-- Start Extracted information --
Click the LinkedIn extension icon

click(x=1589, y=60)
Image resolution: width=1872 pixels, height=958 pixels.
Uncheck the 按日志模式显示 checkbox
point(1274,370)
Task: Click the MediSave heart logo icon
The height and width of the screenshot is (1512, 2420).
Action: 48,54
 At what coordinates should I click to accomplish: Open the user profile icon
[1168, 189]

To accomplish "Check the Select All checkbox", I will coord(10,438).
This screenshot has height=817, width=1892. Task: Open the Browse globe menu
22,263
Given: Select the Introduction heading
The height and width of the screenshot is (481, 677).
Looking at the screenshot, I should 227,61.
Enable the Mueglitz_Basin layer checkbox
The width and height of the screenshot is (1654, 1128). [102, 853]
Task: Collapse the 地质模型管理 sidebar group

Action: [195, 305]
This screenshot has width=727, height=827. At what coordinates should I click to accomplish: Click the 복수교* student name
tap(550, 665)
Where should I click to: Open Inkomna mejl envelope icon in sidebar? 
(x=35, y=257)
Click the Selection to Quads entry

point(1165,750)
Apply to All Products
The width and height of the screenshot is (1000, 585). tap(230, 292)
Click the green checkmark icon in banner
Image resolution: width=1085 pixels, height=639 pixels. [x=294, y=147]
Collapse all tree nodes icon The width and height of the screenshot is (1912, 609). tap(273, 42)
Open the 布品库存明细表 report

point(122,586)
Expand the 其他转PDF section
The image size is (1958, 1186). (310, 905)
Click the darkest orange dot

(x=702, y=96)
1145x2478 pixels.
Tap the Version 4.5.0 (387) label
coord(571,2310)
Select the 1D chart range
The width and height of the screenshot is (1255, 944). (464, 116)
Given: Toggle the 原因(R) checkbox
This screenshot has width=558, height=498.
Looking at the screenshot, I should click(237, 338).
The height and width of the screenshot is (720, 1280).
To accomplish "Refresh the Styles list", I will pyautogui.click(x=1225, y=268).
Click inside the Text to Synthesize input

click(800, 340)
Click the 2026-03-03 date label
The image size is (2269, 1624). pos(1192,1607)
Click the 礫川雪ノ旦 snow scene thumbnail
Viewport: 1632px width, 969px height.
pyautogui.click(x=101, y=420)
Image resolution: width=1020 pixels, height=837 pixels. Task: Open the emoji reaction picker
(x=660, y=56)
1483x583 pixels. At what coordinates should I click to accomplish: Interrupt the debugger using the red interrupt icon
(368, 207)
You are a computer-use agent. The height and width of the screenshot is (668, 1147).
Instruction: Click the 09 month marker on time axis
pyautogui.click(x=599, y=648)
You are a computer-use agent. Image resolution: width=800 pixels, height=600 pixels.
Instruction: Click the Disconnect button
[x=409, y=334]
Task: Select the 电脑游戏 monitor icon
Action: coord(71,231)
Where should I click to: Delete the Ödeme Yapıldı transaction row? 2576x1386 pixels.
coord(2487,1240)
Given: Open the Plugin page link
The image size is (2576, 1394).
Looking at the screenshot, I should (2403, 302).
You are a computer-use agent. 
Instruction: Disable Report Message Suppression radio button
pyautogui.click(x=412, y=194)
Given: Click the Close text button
-- End Extracted information --
* [Work required]
Can you recast every row above as a numbered list and leave out the blank lines?

* [Answer to this exercise]
1. Click the LinkedIn extension icon
2. click(x=1589, y=60)
3. Image resolution: width=1872 pixels, height=958 pixels.
4. Uncheck the 按日志模式显示 checkbox
5. point(1274,370)
6. Task: Click the MediSave heart logo icon
7. The height and width of the screenshot is (1512, 2420).
8. Action: 48,54
9.  At what coordinates should I click to accomplish: Open the user profile icon
10. [1168, 189]
11. To accomplish "Check the Select All checkbox", I will coord(10,438).
12. This screenshot has height=817, width=1892. Task: Open the Browse globe menu
13. 22,263
14. Given: Select the Introduction heading
15. The height and width of the screenshot is (481, 677).
16. Looking at the screenshot, I should 227,61.
17. Enable the Mueglitz_Basin layer checkbox
18. The width and height of the screenshot is (1654, 1128). [102, 853]
19. Task: Collapse the 地质模型管理 sidebar group
20. Action: [195, 305]
21. This screenshot has width=727, height=827. At what coordinates should I click to accomplish: Click the 복수교* student name
22. tap(550, 665)
23. Where should I click to: Open Inkomna mejl envelope icon in sidebar? 
24. (x=35, y=257)
25. Click the Selection to Quads entry
26. point(1165,750)
27. Apply to All Products
28. The width and height of the screenshot is (1000, 585). tap(230, 292)
29. Click the green checkmark icon in banner
30. Image resolution: width=1085 pixels, height=639 pixels. [x=294, y=147]
31. Collapse all tree nodes icon The width and height of the screenshot is (1912, 609). tap(273, 42)
32. Open the 布品库存明细表 report
33. point(122,586)
34. Expand the 其他转PDF section
35. The image size is (1958, 1186). (310, 905)
36. Click the darkest orange dot
37. (x=702, y=96)
38. 1145x2478 pixels.
39. Tap the Version 4.5.0 (387) label
40. coord(571,2310)
41. Select the 1D chart range
42. The width and height of the screenshot is (1255, 944). (464, 116)
43. Given: Toggle the 原因(R) checkbox
44. This screenshot has width=558, height=498.
45. Looking at the screenshot, I should click(237, 338).
46. The height and width of the screenshot is (720, 1280).
47. To accomplish "Refresh the Styles list", I will pyautogui.click(x=1225, y=268).
48. Click inside the Text to Synthesize input
49. click(800, 340)
50. Click the 2026-03-03 date label
51. The image size is (2269, 1624). pos(1192,1607)
52. Click the 礫川雪ノ旦 snow scene thumbnail
53. Viewport: 1632px width, 969px height.
54. pyautogui.click(x=101, y=420)
55. Image resolution: width=1020 pixels, height=837 pixels. Task: Open the emoji reaction picker
56. (x=660, y=56)
57. 1483x583 pixels. At what coordinates should I click to accomplish: Interrupt the debugger using the red interrupt icon
58. (368, 207)
59. You are a computer-use agent. The height and width of the screenshot is (668, 1147).
60. Instruction: Click the 09 month marker on time axis
61. pyautogui.click(x=599, y=648)
62. You are a computer-use agent. Image resolution: width=800 pixels, height=600 pixels.
63. Instruction: Click the Disconnect button
64. [x=409, y=334]
65. Task: Select the 电脑游戏 monitor icon
66. Action: coord(71,231)
67. Where should I click to: Delete the Ödeme Yapıldı transaction row? 2576x1386 pixels.
68. coord(2487,1240)
69. Given: Open the Plugin page link
70. The image size is (2576, 1394).
71. Looking at the screenshot, I should (2403, 302).
72. You are a computer-use agent. 
73. Instruction: Disable Report Message Suppression radio button
74. pyautogui.click(x=412, y=194)
75. Given: Click the Close text button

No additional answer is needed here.